Go through the following data and transcribe exactly the stretch of lines from the one holding "This screenshot has width=1144, height=489." to the one holding "Switch to the 防火墙", both included.
# # # #
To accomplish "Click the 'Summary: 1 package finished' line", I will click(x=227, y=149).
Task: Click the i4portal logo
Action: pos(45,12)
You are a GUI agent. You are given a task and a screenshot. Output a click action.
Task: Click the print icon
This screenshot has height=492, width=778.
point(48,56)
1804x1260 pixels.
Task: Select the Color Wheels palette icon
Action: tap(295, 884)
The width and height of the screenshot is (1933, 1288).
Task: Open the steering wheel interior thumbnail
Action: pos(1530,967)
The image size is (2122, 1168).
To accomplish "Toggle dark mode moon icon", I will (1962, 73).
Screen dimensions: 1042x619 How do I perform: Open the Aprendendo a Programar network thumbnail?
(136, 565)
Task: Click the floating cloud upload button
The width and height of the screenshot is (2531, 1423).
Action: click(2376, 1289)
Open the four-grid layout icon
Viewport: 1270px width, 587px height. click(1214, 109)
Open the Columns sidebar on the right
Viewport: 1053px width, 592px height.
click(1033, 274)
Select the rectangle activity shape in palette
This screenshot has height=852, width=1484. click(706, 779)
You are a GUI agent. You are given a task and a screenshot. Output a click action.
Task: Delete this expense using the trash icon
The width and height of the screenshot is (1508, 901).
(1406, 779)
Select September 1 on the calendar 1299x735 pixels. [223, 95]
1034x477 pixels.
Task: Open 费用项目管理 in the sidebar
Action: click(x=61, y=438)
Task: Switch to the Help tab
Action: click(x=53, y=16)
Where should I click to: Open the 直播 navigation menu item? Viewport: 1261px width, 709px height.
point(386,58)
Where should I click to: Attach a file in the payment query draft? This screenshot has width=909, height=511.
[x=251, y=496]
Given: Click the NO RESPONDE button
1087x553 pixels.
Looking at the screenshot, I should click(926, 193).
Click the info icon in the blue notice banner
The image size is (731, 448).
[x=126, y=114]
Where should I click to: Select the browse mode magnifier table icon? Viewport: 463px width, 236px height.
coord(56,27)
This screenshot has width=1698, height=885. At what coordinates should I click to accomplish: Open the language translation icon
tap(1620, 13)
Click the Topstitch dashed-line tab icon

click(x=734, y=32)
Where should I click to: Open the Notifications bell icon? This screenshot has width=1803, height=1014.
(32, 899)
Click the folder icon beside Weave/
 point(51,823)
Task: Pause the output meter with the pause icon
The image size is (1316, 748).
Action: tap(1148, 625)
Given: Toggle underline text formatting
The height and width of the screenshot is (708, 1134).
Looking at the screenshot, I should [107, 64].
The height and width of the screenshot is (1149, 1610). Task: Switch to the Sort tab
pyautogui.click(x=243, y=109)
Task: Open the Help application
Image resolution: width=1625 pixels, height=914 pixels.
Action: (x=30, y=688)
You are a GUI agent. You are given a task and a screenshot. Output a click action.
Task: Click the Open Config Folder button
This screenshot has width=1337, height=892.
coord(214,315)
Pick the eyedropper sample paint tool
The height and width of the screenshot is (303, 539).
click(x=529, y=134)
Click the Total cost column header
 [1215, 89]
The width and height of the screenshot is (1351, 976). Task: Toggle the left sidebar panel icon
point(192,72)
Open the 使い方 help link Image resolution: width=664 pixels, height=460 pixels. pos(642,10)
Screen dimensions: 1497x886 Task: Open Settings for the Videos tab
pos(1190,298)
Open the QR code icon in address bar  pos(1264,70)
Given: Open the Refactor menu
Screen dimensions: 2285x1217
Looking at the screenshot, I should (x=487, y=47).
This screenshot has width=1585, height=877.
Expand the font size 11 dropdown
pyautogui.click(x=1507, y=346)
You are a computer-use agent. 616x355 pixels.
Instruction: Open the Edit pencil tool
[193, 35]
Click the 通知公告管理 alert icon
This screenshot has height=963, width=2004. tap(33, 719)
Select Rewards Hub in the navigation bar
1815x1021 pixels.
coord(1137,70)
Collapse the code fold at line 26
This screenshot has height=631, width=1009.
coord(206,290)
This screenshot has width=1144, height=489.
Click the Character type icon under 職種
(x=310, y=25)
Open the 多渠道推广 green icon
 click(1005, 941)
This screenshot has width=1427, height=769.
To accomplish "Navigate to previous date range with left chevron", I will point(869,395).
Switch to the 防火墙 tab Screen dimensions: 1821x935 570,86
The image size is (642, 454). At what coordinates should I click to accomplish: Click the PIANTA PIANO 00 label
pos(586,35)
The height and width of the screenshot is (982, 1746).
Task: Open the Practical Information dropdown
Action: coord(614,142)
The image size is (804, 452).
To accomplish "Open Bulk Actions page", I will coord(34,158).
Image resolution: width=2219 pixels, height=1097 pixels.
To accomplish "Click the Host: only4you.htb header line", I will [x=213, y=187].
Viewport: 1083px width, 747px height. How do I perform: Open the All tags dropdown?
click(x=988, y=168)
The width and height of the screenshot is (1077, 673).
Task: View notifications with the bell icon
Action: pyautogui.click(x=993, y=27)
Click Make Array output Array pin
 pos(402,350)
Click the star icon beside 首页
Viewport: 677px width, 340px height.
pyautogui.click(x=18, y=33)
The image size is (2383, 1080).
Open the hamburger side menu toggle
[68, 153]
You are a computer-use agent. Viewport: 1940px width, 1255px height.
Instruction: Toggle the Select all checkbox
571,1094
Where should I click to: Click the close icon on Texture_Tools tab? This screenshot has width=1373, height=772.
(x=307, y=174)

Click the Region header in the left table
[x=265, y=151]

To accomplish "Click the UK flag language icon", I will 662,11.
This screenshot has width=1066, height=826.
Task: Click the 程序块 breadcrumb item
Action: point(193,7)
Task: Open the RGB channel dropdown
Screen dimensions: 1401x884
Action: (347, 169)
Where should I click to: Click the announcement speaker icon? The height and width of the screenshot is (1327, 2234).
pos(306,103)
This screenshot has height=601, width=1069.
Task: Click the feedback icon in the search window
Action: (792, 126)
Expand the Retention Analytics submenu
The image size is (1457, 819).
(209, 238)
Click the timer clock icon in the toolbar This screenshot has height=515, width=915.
# # # #
▶ [PROBLEM SOLUTION]
This screenshot has width=1144, height=489.
Click the Character type icon under 職種
(x=310, y=25)
Open the 多渠道推广 green icon
 click(1005, 941)
This screenshot has width=1427, height=769.
To accomplish "Navigate to previous date range with left chevron", I will point(869,395).
Switch to the 防火墙 tab Screen dimensions: 1821x935 570,86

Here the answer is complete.